En pocos meses, el presidente Gabriel Boric ha reescrito su programa de gobierno. La connivencia con las élites ha ido mermando la soberanía chilena tanto en el plano externo (TPP-11), como en el ámbito doméstico [ver «¿Quieres consolidar el statu quo? ¿Qué tal elegir un gobierno de izquierda?», en CIPER-Opinión, 21.10.2022]. Resulta trágico constatar que quien se autodenomina de centroizquierda, pueda llegar a consentir en todas y cada una de las exigencias de quienes no tienen intención alguna de disminuir las brechas de desigualdad, en el marco de un nuevo pacto social. Aún estamos a tiempo de prevenir que la validación de una estructura oligárquica de la sociedad profundice aquellas brechas, legitimando una participación política elitista y un simulacro político de nueva Constitución. Sería un retroceso para una democracia participativa: un orden en el que la belleza de pensar es privilegio de los sabios de la tribu, y en donde la soberanía recae en el pueblo… pero en el Pueblito de Los Dominicos. Una democracia «imperfecta» y en la medida de lo posible, pues —y parafraseando al Presidente— peor es nada.
[1] Cómo indican las voces más autorizadas en nuestro medio, «[e]l Derecho se nos aparece como un fenómeno que no es ni totalmente formulado ex ante por el legislador, ni totalmente formulado ex post por el juez; es un fenómeno de varias dimensiones, constantemente renovado -en un flujo y reflujo, desde y hacia: los hechos, las reglas, los principios-, en que el prisma de la Doctrina de los juristas eruditos es esencial», en Vergara Blanco, Alejandro (2018): «Teoría del Derecho.
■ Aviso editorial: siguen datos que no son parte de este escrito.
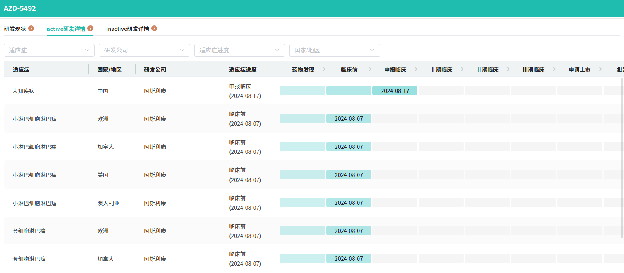Click arrow icon after 药物发现 header
The height and width of the screenshot is (273, 624).
[x=324, y=69]
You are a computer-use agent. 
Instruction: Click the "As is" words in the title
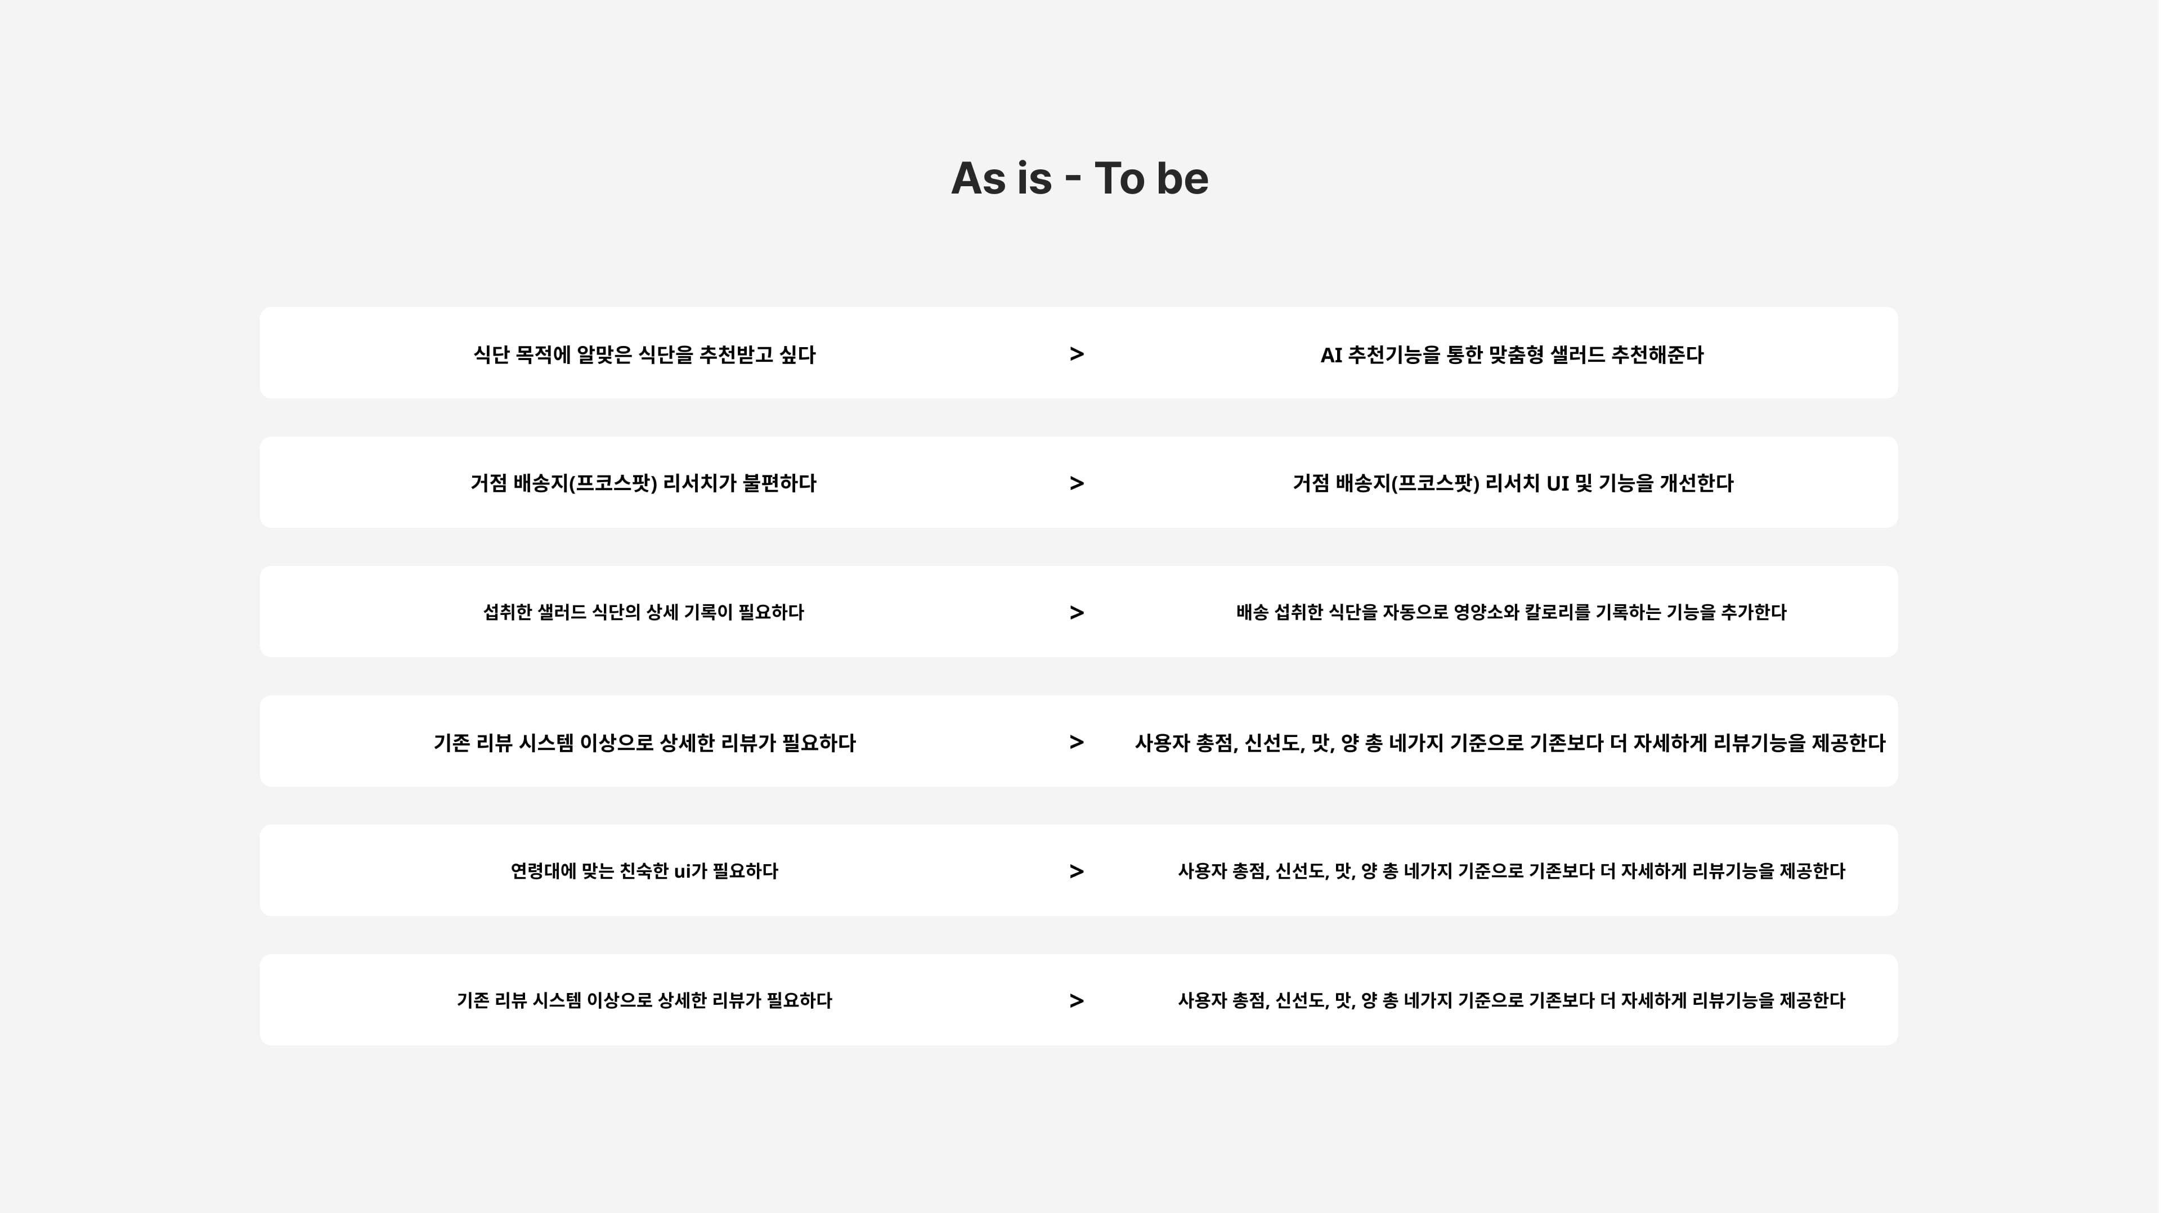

Reglas y principios, jurisprudencia y doctrina», Santiago, LegalPublishing, p. 189.
[2] Se consideró en tal concepto a abogados, médicos e ingenieros.
[3] La lista solo contiene «apellidos y posición social en cohortes nacidas entre 1940 y 1970» (pp. 34 y 95).
[4] Concepto tomado de la critical race theory. Véase, Crenshaw, Kimberlé et al (1995): Critical Race Theory: The Key Writings That Formed the Movement (New York, New Press).